What you need to do: Transcribe exactly, and only, the lines from the one containing "Open the view analytics bar chart icon" through the end of the entries below, leaving the pictures out.

Data records:
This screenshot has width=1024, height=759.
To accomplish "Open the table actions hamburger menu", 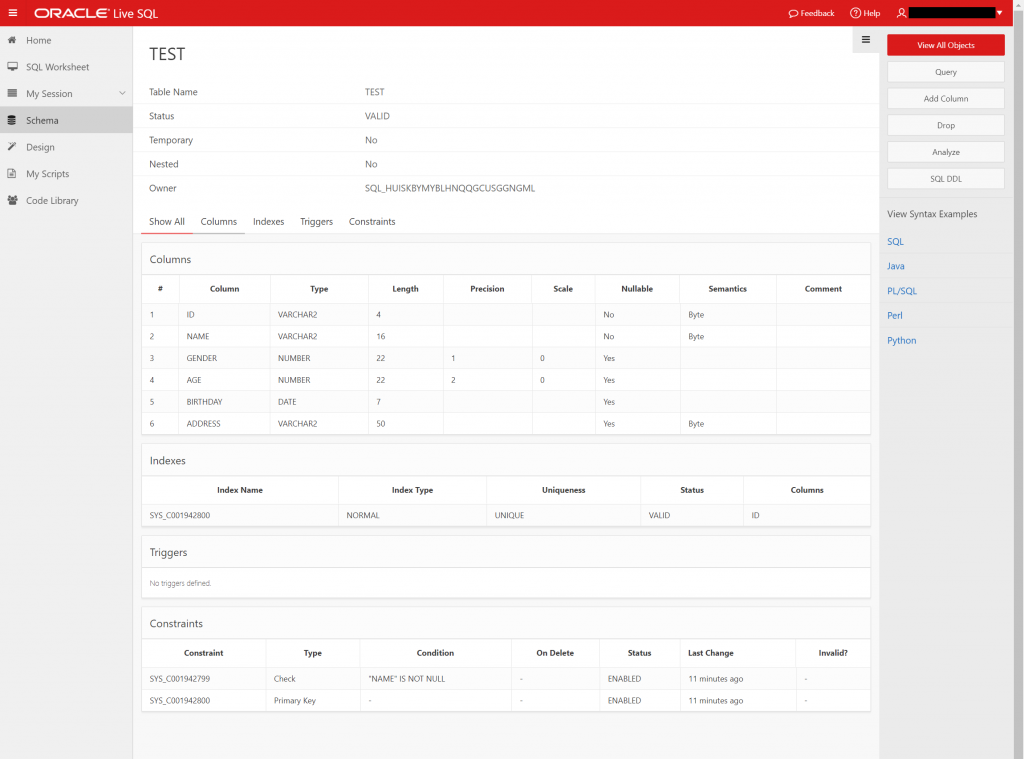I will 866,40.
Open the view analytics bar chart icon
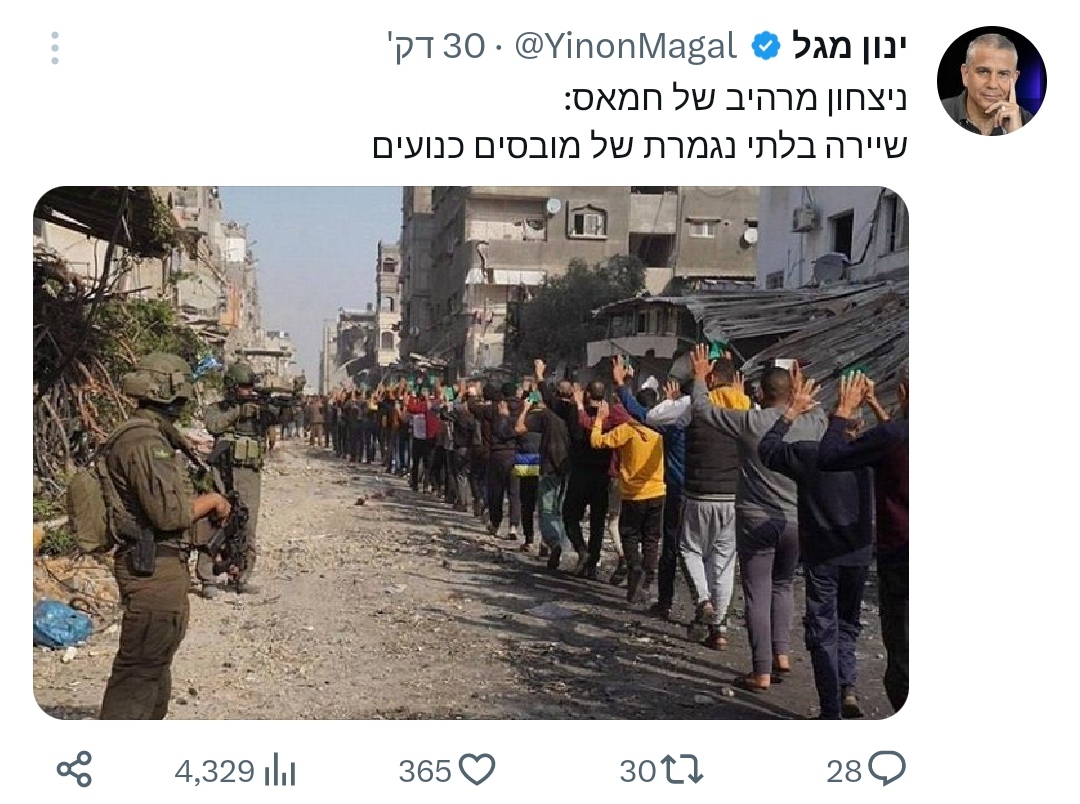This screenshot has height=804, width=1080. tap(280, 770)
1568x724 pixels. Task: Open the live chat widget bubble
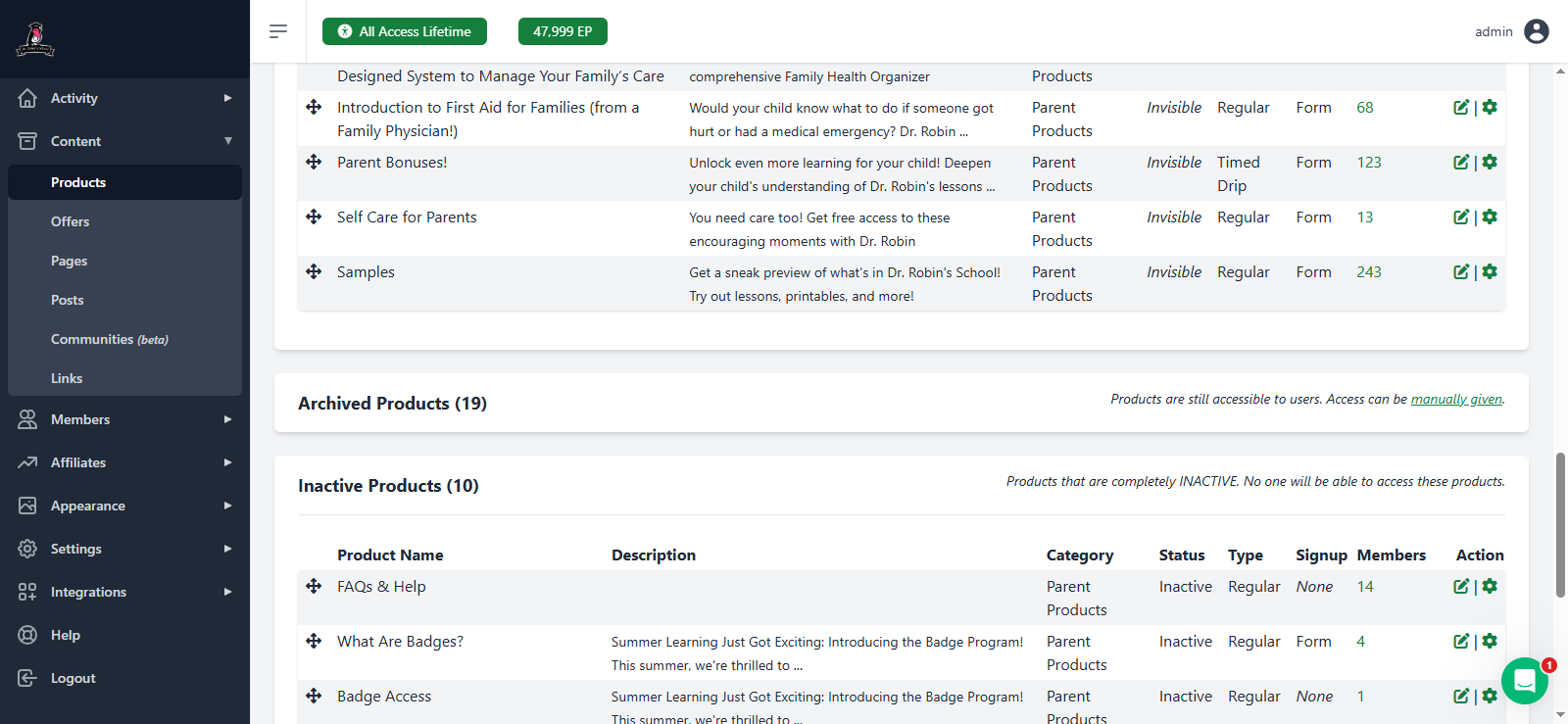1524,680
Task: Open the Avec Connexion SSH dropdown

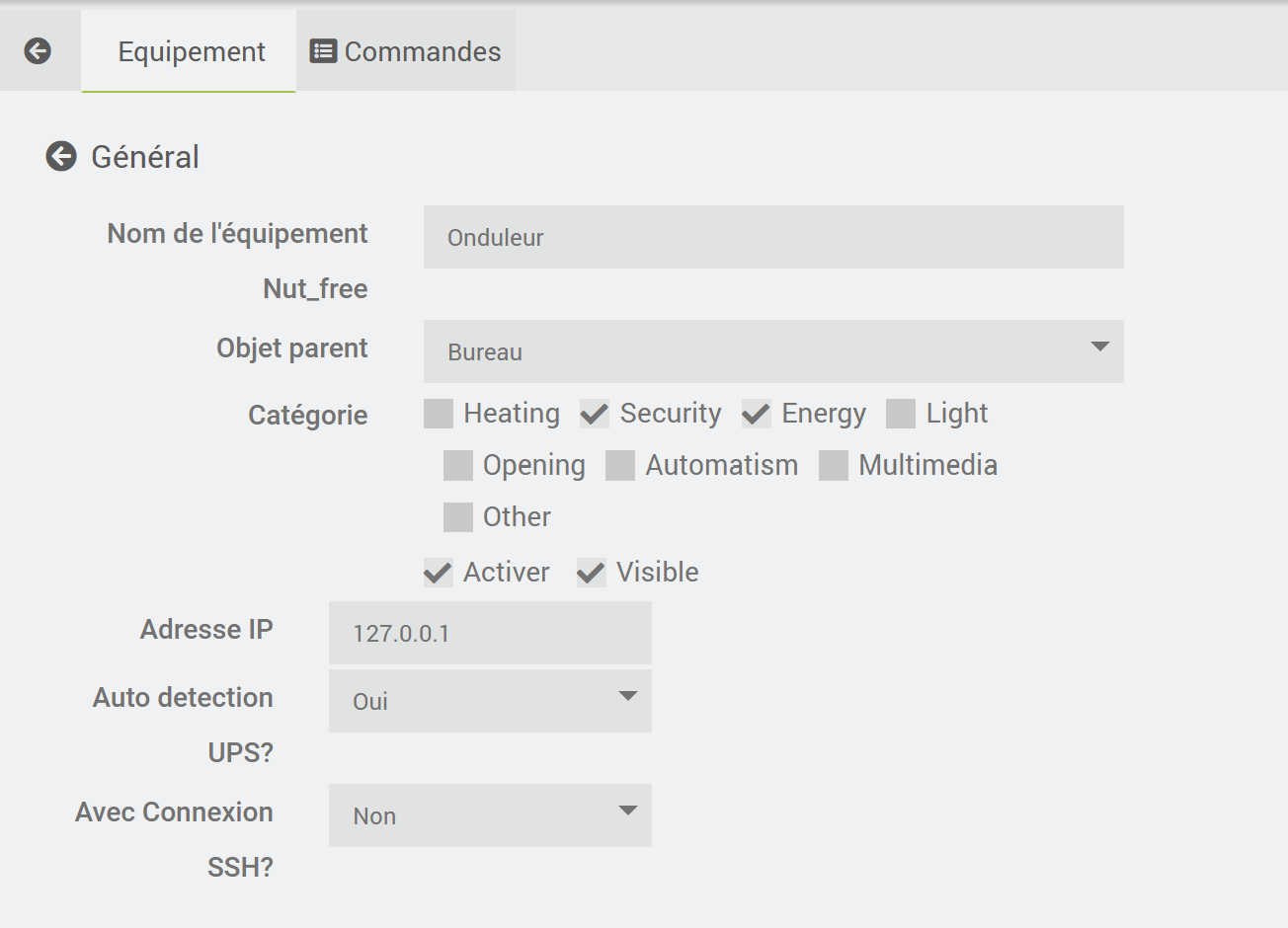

Answer to the problem:
Open the view analytics bar chart icon
This screenshot has height=804, width=1080. tap(280, 770)
1568x724 pixels. Task: Open the live chat widget bubble
1524,680
Task: Open the Avec Connexion SSH dropdown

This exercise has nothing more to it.